Sunday, December 04, 2011

The Worst Hard Time


By Timothy Egan

When the Great Plains were opened to settlement, the area was thought to be prime farmland. The great grasslands were plowed under, the native bison destroyed, and the prairie divided into fenced plots and sowed with crops. At the time, the area was experiencing a period of fairly wet conditions and crops flourished. The price of wheat was high and more and more land was put to the plow. Overproduction resulted and prices crashed. Wheat was piled up on the ground as the elevators filled. Farmers' cost of production exceeded the price they could get for their crop. At about the same time, the country was plunged into the Great Depression and America's buying power was decimated, which didn't help the farmers at all. Then, on top of all that, a drought struck the Great Plains, a drought that lasted for years and years. Farmers tried to plant a crop only watch it wither and die from lack of moisture. Too much acreage was laid bare to wind, wind which is a permanent feature of the Great Plains. Gigantic dust storms ensued, storms so massive that fences were buried, tractors and vehicles buried.
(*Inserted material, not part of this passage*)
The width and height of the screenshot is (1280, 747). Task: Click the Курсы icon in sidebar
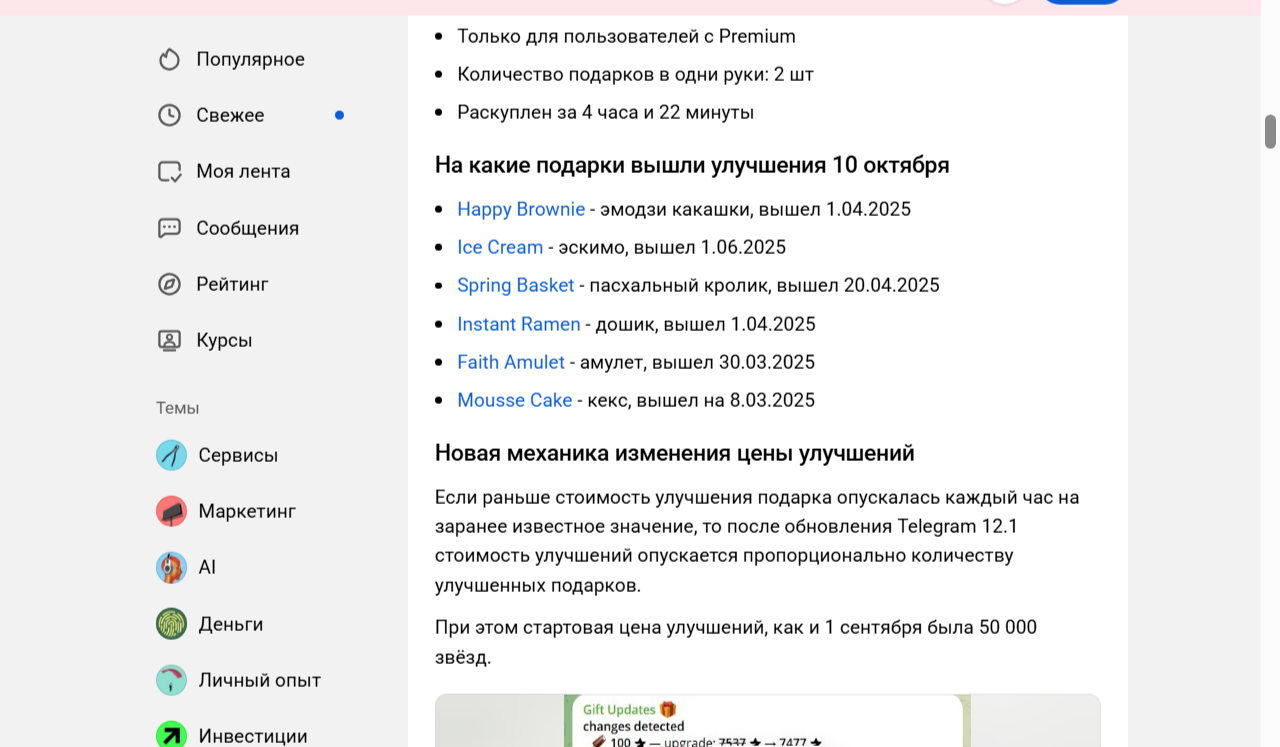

The good top soil was stripped off and sent up into the atmosphere traveling at times as far as New York City and Washington DC.
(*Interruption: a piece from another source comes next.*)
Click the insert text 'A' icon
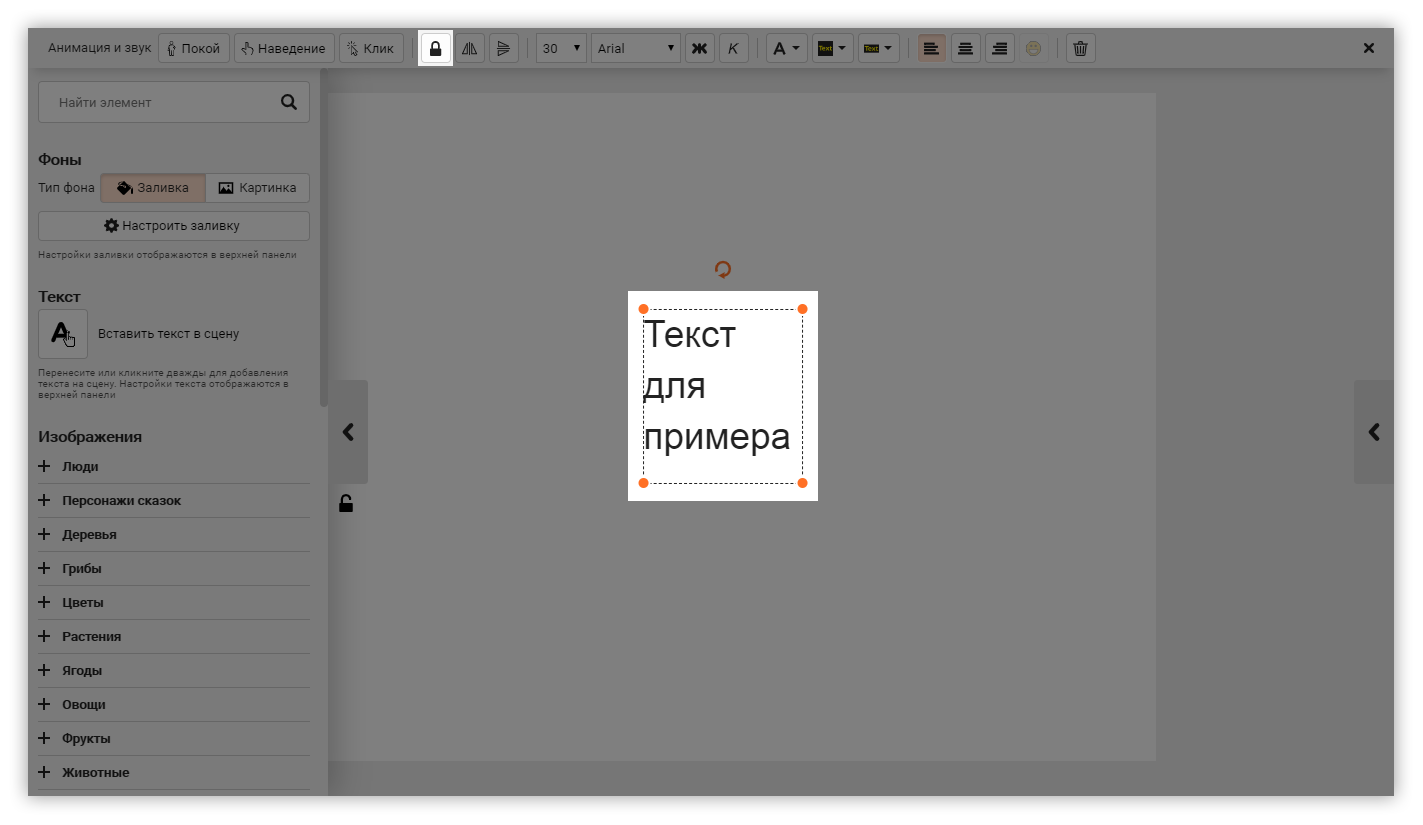 (63, 334)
This is the story of those times, of the people who stuck it out and refused to give up on the dream. They dealt with the dust that got everywhere, that destroyed not only the health of their livestock, but their own health. It's a fascinating, heartbreaking and even frightening story as greed replaced common sense and people believed what they wanted to believe and converted marginal, semi-arid land into farmland, telling themselves that "rain follows the plow."